Il n’y a, certes, aucune comparaison à faire entre « Lblassa » et la place de Jamaa El Fna, sauf peut-être que ces deux lieux se trouvent dans la même ville : Marrakech.
L’appellation Lblassa peut faire référence à une place en général. Si ce premier lieu est un nouvel immeuble situé dans la nouvelle ville, le deuxième lieu, Jamaa El Fna, est une ancienne place située dans l’ancienne médina et bien connue comme l’apanage du patrimoine oral populaire – ou de ce qui en reste aujourd’hui.
Lblassa est « l’endroit »
Lblassa, composée de deux immeubles à la même entrée, est une résidence qui date du protectorat français et dont l’architecture ne laisse pas le visiteur indifférent. Depuis 2014, elle abrite les bureaux de la Biennale de Marrakech. En plus de son architecture, son emplacement stratégique et son histoire, c’est un lieu qui devient de plus en plus emblématique pendant la Marrakech Biennale. Se déroulant du 24 février au 8 mai 2016, la sixième édition de cet événement consacre le thème « Quoi de neuf là » et est commissionnée par Reem Fadda.
En posant la question au président de la Marrakech Biennale « Lblassa, quelle est l’histoire de ce nom ? », Mohamed Amine Kabbaj nous répond « C’est juste Lblassa : l’endroit, le lieu où il se passe quelque chose, et aussi le lieu de rencontres et d’échanges ». L’immeuble, apprend-on, a été construit dans les années 50. « C’était la propriété du comptoir des mines puis il a été loué à des particuliers. Aujourd’hui, l’immeuble est entièrement vide. Le propriétaire souhaite le transformer en un appart-hôtel. Un restaurant lounge est également en cours de construction au rez-de-chaussée ».
A la mémoire de Leila Alaoui
Lblassa abrite à présent, entre autres expositions parallèles de la Marrakech Biennale, une exposition de la série de photographies intitulée « No Pasara » de la jeune photographe récemment décédée : Leila Alaoui. Il s’agit d’une série dédiée aux migrants subsahariens qui rêvent de traverser la frontière vers l’Europe. Le collectif Zbelmanifesto, qui a créé un rond point à l’angle de la rue Yougoslavie et rue de la Liberté, en face de l’immeuble de Lblassa, a également tenu à rendre hommage à Leila Alaoui en incorporant ses photographies dans cette installation. La terrasse de Lblassa n’a, elle non plus, pas été délaissée par les street artistes qui en ont peint les murs et le sol. Lblassa devient ainsi un immeuble culturel, une grande galerie provisoire dédiée à l’art contemporain.

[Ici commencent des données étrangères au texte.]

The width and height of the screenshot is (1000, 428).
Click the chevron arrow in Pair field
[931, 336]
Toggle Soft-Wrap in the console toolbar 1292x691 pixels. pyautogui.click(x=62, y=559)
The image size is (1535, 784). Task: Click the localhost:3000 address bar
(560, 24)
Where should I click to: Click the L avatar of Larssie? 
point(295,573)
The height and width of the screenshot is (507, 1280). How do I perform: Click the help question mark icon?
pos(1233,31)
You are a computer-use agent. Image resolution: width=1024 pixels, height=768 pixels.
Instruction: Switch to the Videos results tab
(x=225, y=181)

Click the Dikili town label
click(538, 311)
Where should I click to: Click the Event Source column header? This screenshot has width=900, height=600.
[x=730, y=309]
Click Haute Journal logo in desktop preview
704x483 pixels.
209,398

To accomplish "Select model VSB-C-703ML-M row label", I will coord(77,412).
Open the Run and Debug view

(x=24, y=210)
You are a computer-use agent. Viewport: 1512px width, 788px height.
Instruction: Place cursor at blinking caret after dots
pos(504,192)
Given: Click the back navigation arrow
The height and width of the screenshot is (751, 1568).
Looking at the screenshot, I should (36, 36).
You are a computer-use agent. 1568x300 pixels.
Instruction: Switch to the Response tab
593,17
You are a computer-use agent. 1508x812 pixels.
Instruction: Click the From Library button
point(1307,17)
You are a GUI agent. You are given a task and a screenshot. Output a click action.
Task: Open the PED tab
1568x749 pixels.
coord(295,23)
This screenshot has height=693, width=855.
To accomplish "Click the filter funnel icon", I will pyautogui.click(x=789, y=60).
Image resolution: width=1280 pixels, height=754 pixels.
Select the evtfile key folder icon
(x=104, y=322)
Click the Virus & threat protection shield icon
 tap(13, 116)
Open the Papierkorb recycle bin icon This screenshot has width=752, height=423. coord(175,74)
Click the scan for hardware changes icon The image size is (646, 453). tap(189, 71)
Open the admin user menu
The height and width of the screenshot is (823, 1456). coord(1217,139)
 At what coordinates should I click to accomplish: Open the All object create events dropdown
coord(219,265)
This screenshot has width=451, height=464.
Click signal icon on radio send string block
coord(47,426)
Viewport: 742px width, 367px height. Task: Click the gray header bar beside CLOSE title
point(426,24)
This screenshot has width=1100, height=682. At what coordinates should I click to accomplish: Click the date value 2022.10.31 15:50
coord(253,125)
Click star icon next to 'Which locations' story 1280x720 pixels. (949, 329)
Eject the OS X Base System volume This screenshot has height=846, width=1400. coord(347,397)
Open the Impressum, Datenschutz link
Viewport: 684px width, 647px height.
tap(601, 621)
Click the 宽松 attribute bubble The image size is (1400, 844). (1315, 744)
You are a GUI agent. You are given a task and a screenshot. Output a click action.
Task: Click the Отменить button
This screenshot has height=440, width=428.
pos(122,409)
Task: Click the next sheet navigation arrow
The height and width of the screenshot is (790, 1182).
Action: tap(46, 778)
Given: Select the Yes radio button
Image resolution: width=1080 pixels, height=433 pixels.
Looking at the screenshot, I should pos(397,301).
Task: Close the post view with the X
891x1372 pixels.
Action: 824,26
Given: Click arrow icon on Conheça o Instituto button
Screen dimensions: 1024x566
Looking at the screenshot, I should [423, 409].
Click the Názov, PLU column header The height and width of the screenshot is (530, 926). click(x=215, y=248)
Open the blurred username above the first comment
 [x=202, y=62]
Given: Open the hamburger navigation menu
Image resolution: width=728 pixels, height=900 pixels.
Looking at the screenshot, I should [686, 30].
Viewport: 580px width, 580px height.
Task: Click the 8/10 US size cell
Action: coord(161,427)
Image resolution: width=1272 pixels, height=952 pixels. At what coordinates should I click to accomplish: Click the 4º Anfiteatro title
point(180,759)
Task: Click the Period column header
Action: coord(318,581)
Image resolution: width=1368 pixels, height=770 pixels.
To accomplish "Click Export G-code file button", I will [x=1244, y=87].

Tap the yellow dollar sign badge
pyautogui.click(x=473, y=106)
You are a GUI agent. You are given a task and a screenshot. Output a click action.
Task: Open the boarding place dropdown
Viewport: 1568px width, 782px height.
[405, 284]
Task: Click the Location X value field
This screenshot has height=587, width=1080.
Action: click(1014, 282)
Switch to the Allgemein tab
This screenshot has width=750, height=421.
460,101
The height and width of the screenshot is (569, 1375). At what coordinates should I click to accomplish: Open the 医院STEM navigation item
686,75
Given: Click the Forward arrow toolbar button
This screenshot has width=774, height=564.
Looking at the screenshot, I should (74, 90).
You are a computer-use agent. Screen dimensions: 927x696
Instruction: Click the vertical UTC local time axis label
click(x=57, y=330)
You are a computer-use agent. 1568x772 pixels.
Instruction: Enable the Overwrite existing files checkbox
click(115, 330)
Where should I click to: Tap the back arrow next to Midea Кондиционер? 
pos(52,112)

Nadia Mounier et le nationalisme marocain
Il y a également une projection des photographies de Nadia Mounier à découvrir dans l’un des appartements de Lblassa. Cette jeune photographe égyptienne, en résidence d’artistes dans l’ancienne médina de Marrakech, a pris des clichés « kitsch » des intérieurs et des petits commerces où on peut voir des portraits de la famille royale. Appelé « The Reflections of the Moon », cette série traduit le nationalisme marocain. En effet, lorsque le roi Mohammed V était exilé en Corse, en 1953, on racontait que le peuple voyait son visage sur l’astre lunaire. Nadia Mounier a voulu exprimer ce nationalisme à travers ces portraits des sultans marocains qu’elle retrouve partout où elle va.
Lblassa restera l’endroit
Par ailleurs, Sanaa El Younsi, qui est coordinatrice des projets parallèles de la Marrakech Biennale et responsable de Lblassa, a souligné qu’il s’agit de :
La rencontre des artistes qui exposent, leurs différentes nationalités et mentalités : gérer tout ça est un exercice. Un travail à la fois compliqué et stimulant.
Pendant la durée de l’exposition, et même après, une chose est certaine : Lblassa est un lieu qui devient connu par les artistes et dont les visiteurs vont parler encore. Même lorsque les bureaux de la Marrakech Biennale ne seront plus là ! En effet, il s’agit de la dernière année où Lblassa va abriter les bureaux de la Biennale. Et, certes, Lblassa ne va plus servir – a priori – de lieu culturel pour la ville mais sa mémoire marquera encore longtemps l’histoire de la ville et les esprits.